All visitors to Australia need a passport and a visa. Those from New Zealand are issued a visa on arrival; all other visitors must obtain one in advance. There are several different types of visa depending on the reason for visiting, but most holiday visitors will need a standard tourist visa. To apply for a visa you’ll need an application form, available from Australian diplomatic missions overseas and many travel agents. There’s a US$33 fee for a three-month stay and you’ll have to provide your passport and a passport photo with your application. Visitors between the ages of 18 and 30 from Britain, Ireland, Canada, Holland, Malta, South Korea and Japan may be eligible for a working holiday visa. You can work either full-time or part-time for as much of the year that you want, but you can’t work for the same employer for more than 3 months.
Australia’s currency is the Australian dollar ($). This is divided into 100 cents (c).
It is no problem to change foreign currency and traveller’s cheques as banks are plentiful. Normal banking hours are Monday to Thursday from 9.30am to 4pm and Friday from 9.30am to 5pm. You’ll also find foreign-exchange booths at Sydney airport and in the city centre. These have more convenient opening hours than banks but generally their rates aren’t as good. Most hotels will change currency or traveller’s but the rates are usually quite poor. The one down side with changing currency in banks is that they charge $5 to $7 per transaction.

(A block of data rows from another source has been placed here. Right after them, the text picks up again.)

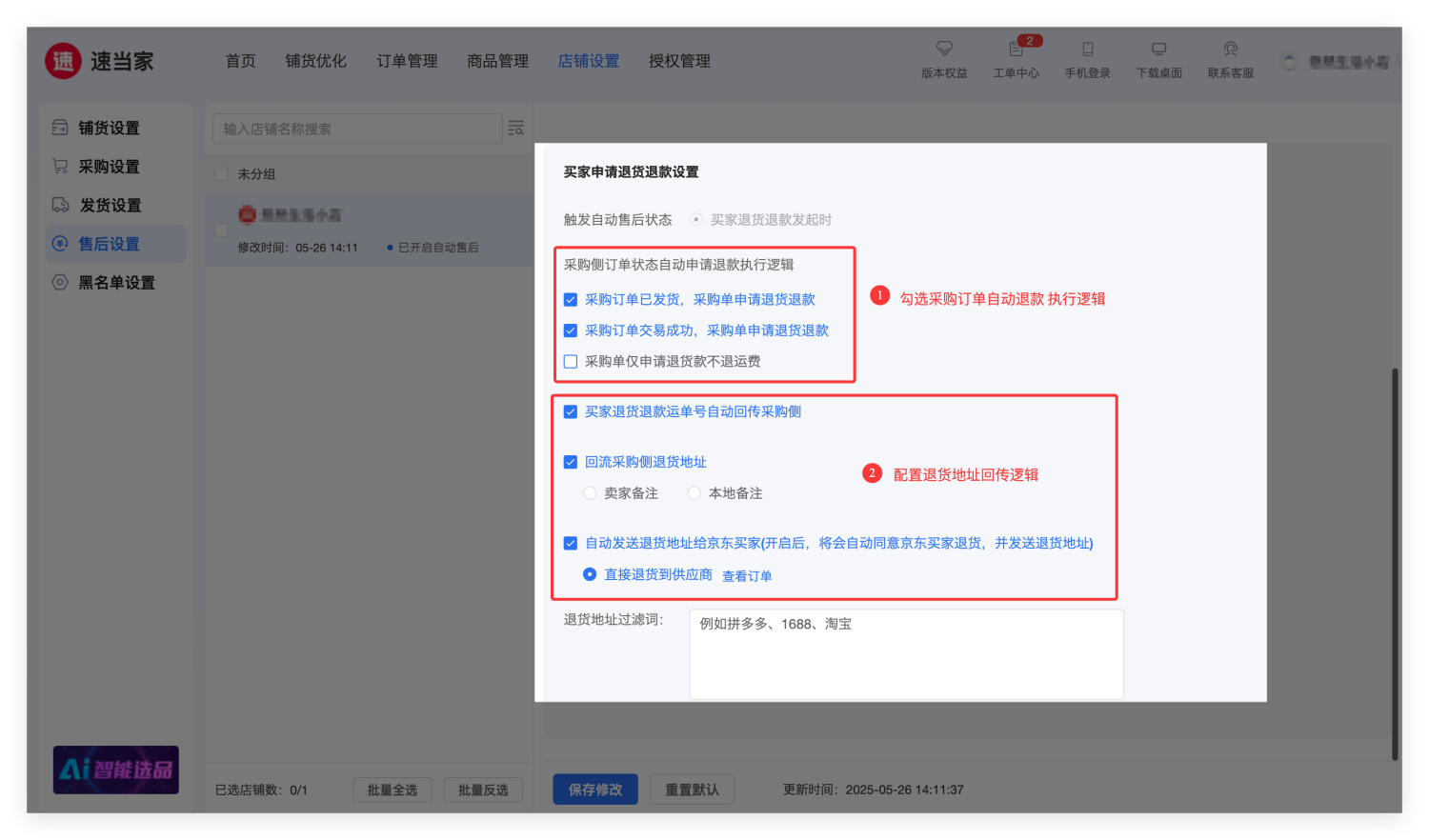Click the 速当家 red logo
Image resolution: width=1429 pixels, height=840 pixels.
[63, 61]
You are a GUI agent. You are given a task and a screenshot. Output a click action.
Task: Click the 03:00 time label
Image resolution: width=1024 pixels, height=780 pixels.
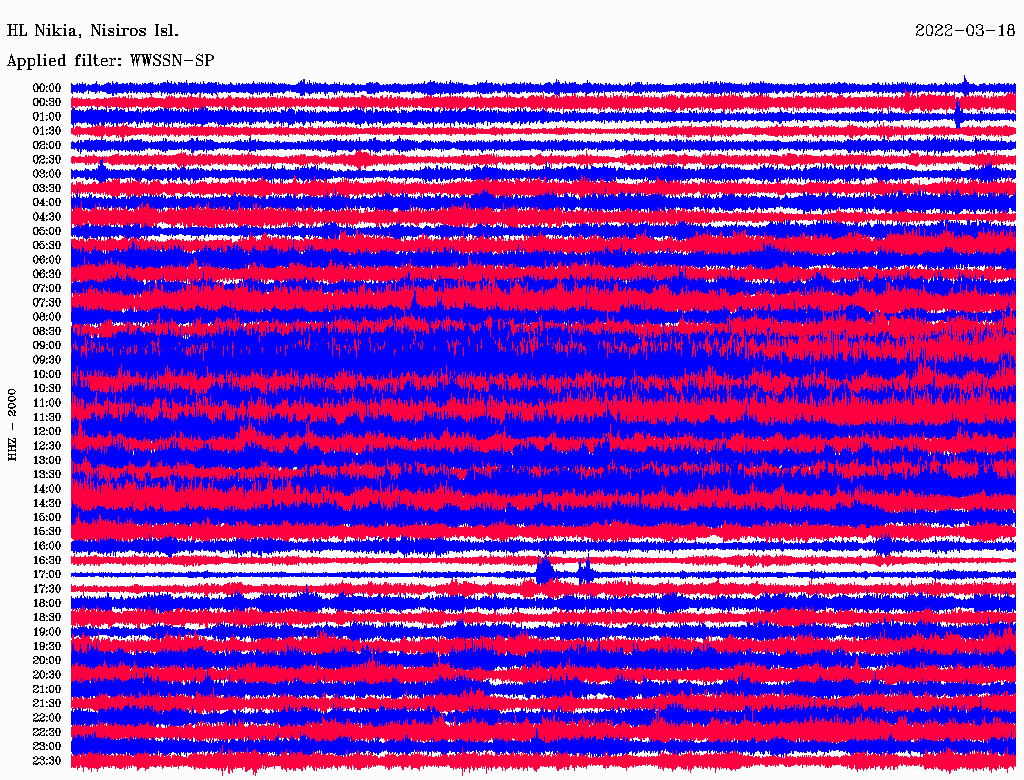click(46, 174)
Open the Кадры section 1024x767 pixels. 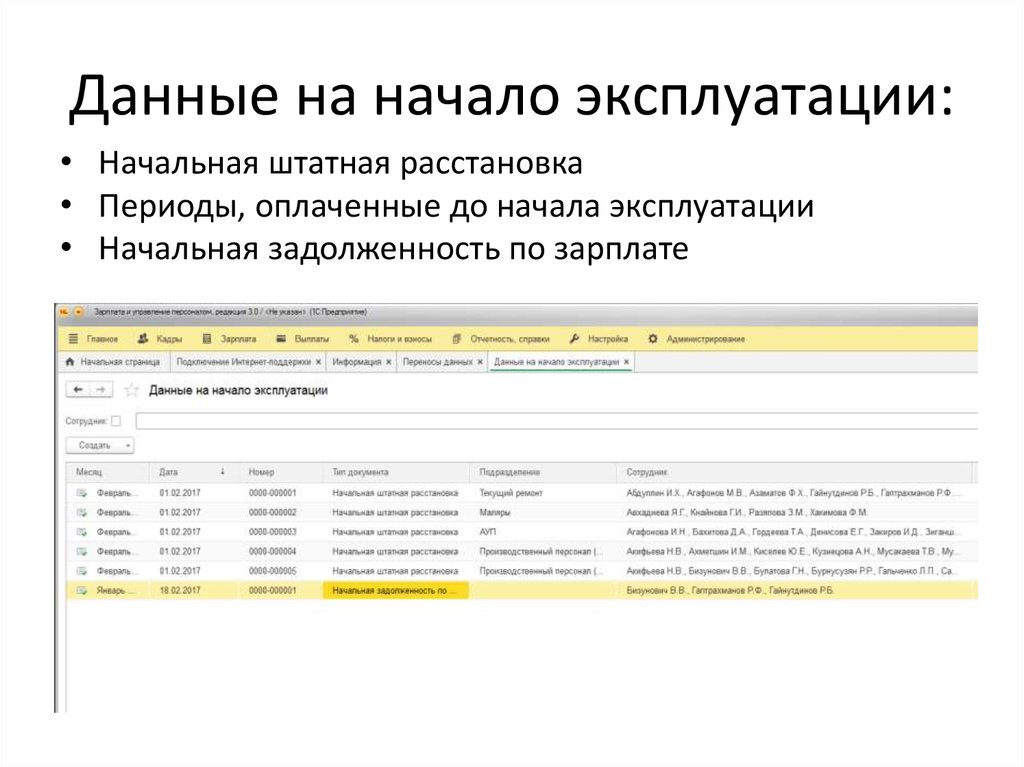coord(169,339)
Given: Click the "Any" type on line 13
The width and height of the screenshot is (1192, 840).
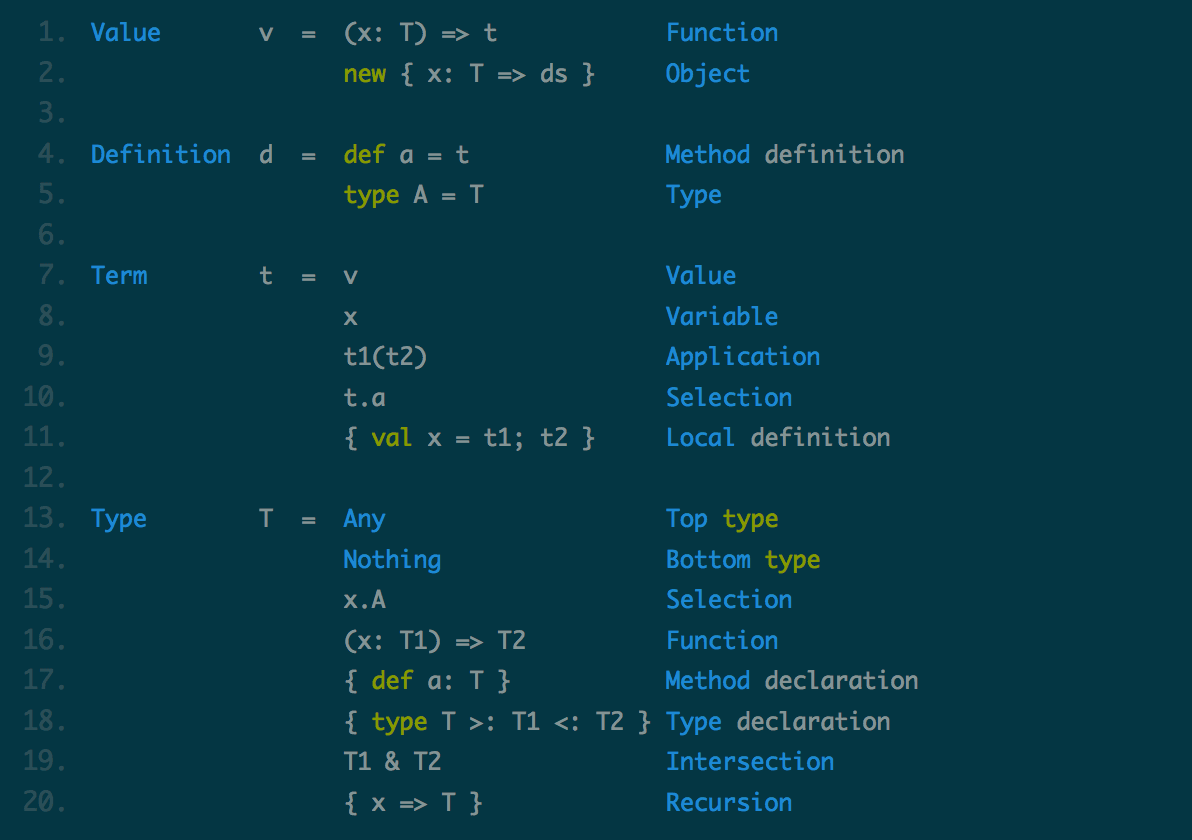Looking at the screenshot, I should [x=364, y=519].
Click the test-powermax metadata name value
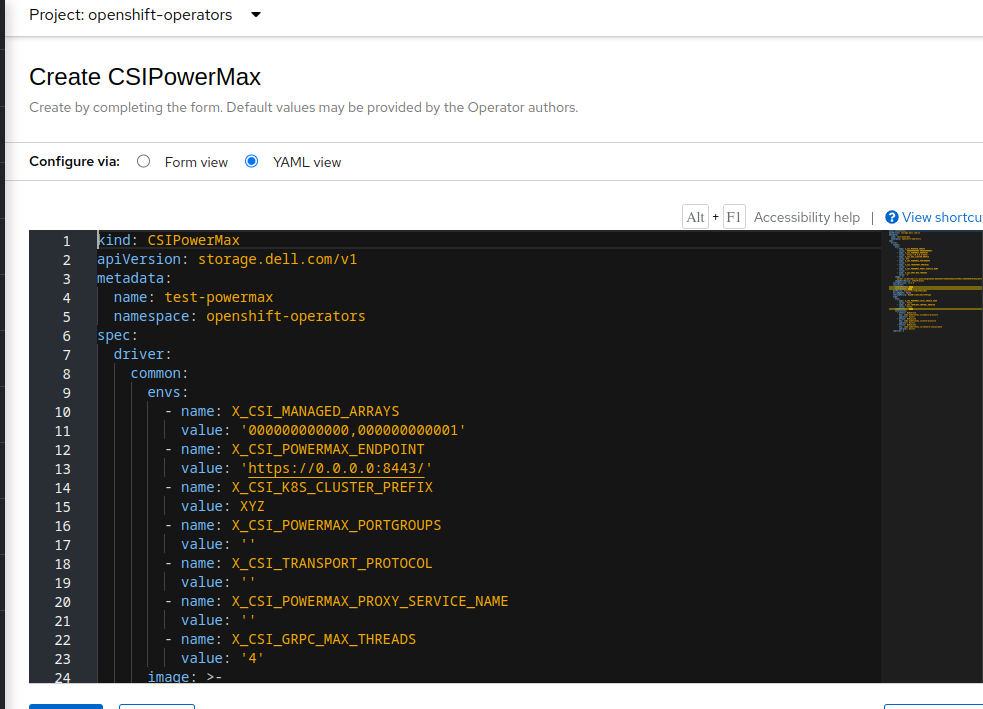983x709 pixels. [219, 296]
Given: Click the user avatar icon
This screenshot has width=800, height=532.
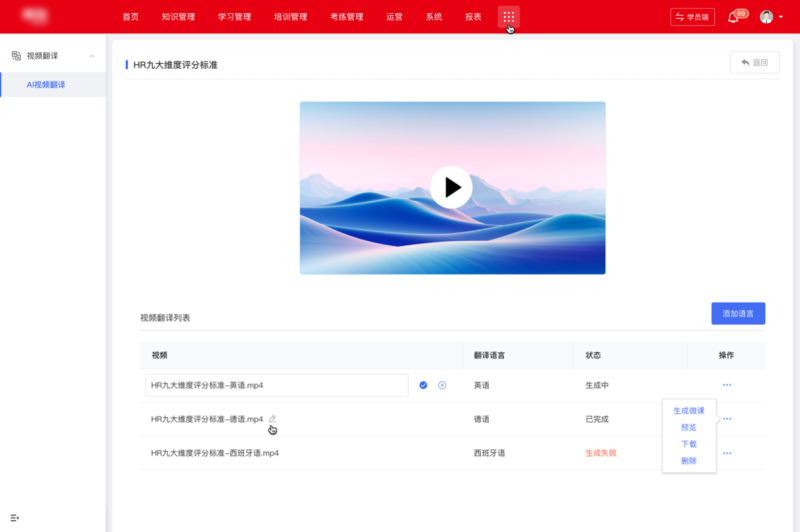Looking at the screenshot, I should (x=766, y=17).
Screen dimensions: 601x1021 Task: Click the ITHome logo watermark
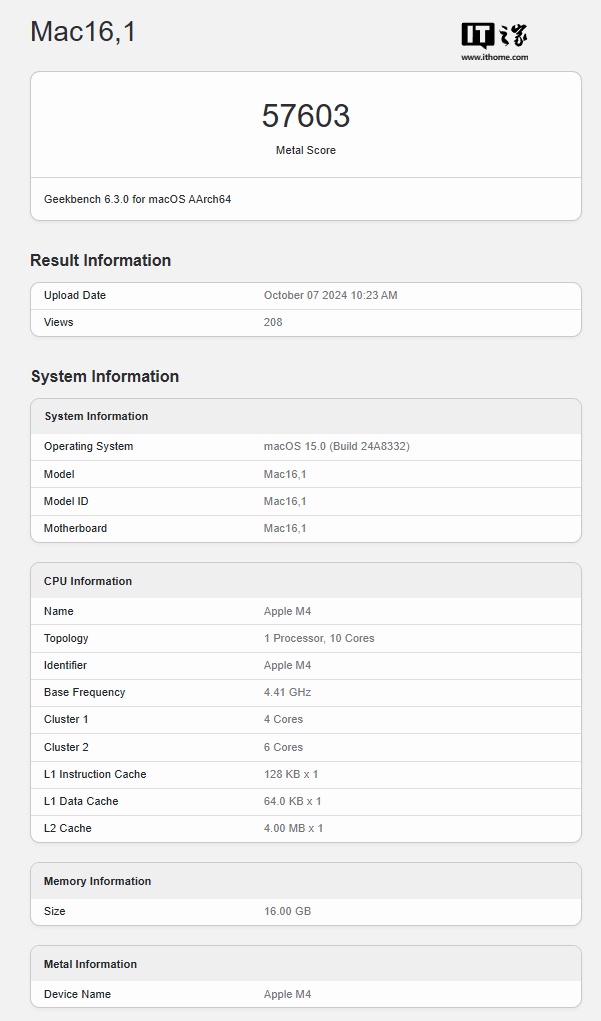(494, 36)
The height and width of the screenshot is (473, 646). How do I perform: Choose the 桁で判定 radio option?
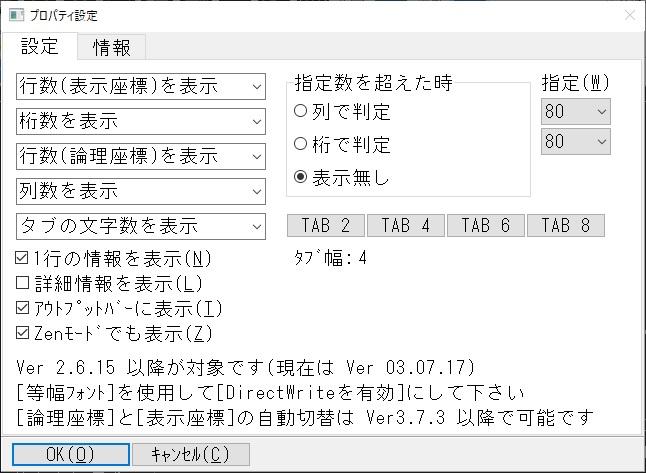tap(301, 145)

The country code for Australia is 61. Local calls from public phones cost 40c for an unlimited amount of time. You can make local calls from Telstra payphone booths and also from the gold and blue phones found in many shops and hotels. Long-distance calls can be made from almost any public phone. Many public phones accept Telstra Phonecards which come in $5, $10, $20 and $50 denominations and are available from retail outlets which display the Phonecard logo. Otherwise you can use coins of 10 cents and upwards. Long-distance calls are charged according to distance and rates vary depending on what time you call. The lowest rates are currently at weekends and after 8pm during the week.
The postal service in Australia is relatively efficient. Generally, post offices are open Monday to Friday from 9am to 5pm. If you wish to purchase stamps you can buy them from most newsagents as well as the post office. All post offices will hold mail, keeping it for one month before returning it to the sender, although for a small fee you can arrange to have mail forwarded to you.
In Australia tipping isn’t a must as is in America and some parts of Europe. It is considered as a ‘thank you’ for good service rather than an obligation. If you decide to tip the amount should be in accordance with how good you felt the service was. Ten percent of the bill would be considered reasonable.
It is worth noting what the public holidays are before you travel to a country as the majority of businesses, banks and shops usually shut for the day. In Australia they occur on January 1st, January 26th,Good Friday, Easter Monday, April 25th, June 12th, December 25th and December 26th. It is a good idea to check the particular area too as certain towns and cities also shut down during special events.